Total state existing-home sales, including single-family homes and condos, were at a seasonally adjusted annual rate of 6.41 million units in the first quarter, down from a 6.86 million-unit pace in the year-ago quarter, the real estate trade group said. But first-quarter results were 2.4% higher than the fourth quarter of 2006 level of 6.26 million.
Fourteen states and the District of Columbia showed increases in the sales pace from a year ago, up from only six states showing gains in the fourth quarter report. One state was unchanged, and complete data for two states were not available.
Meanwhile, the median price for an existing single-family home is down from last year's levels, but prices aren't falling as fast as they were last quarter. The national median existing single-family home price was $212,300 in the first quarter, down 1.8% from last year's $216,100, NAR said. In the fourth quarter, the median price fell 2.7% from the year earlier.
Prices of existing single-family homes in the first-quarter rose in 82 of 145 metro areas, including 11 areas that logged double-digit gains; 62 metro areas saw price declines and one was unchanged. During the fourth-quarter, 71 areas had reported price gains.
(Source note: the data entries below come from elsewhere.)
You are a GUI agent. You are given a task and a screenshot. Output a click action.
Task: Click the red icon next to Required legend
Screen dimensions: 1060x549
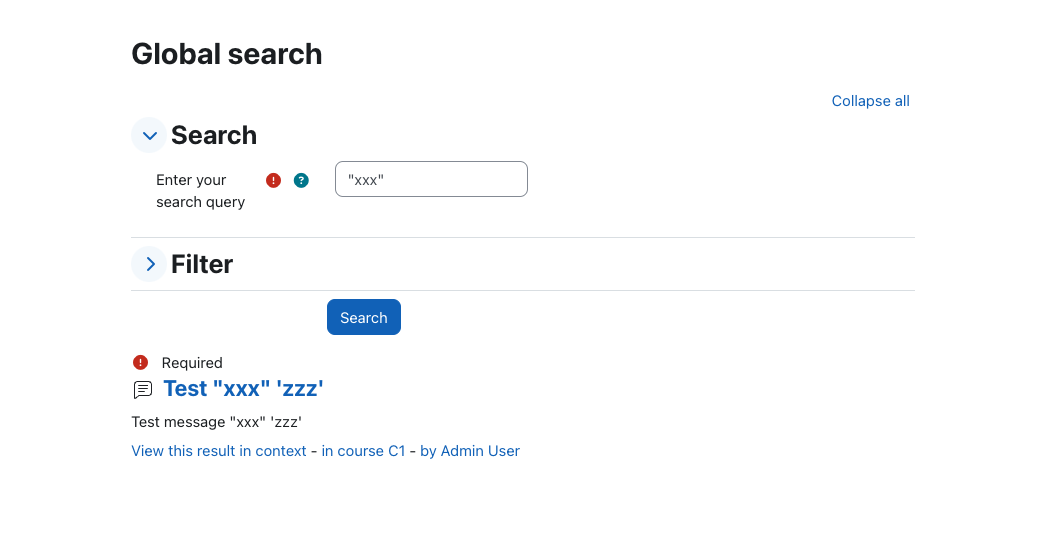(x=140, y=362)
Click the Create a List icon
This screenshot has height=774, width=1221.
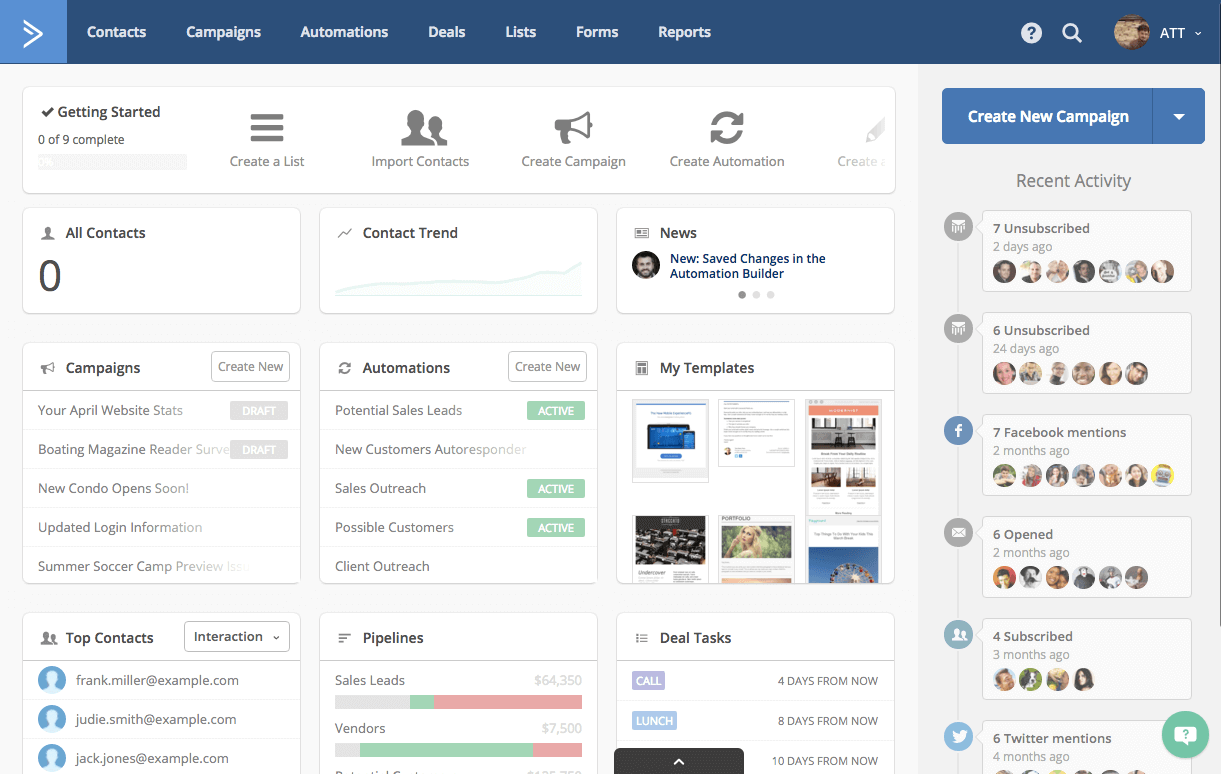click(266, 128)
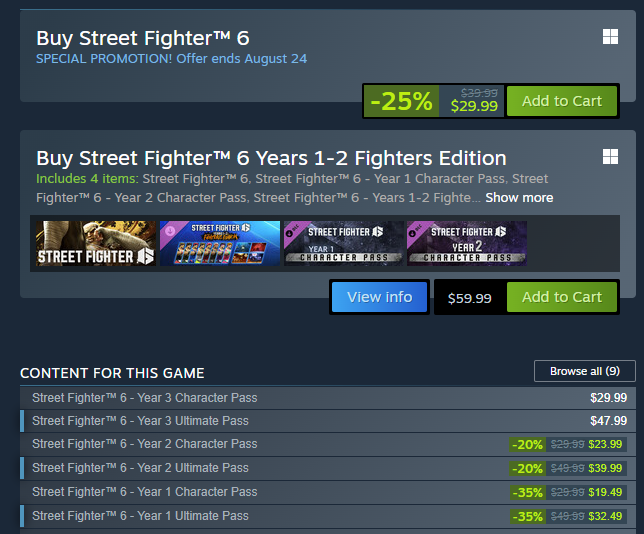The image size is (644, 534).
Task: Open the Fighters Edition bonus bundle thumbnail
Action: [220, 244]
“Essentially, we see that the existing-home market is stabilizing in a broad cyclical trough and moving in the right direction, with a modest gain from the fourth quarter," Lawrence Yun, NAR's senior economist, said in a statement. "Conditions changed fairly rapidly during the boom, but we need more patience now to see a slow, gradual recovery, which should start in the second half of this year.”
But CNBC's Diana Olick says it might be too soon to throw around the word "stabilization." Olick reports that foreclosure filings continued at a brisk pace: there were 147,708 filings in April, down 1% from the month prior, but up a whopping 62% from April of 2006, according to RealtyTrac.
"We were disappointed that we only saw a one percent dip in April in terms of foreclosure activity," Rick Sharga of RealtyTrac told CNBC. "For the last two years we've done the report we saw a bigger dip in April than we have this year. This year, effectively, the numbers are flat."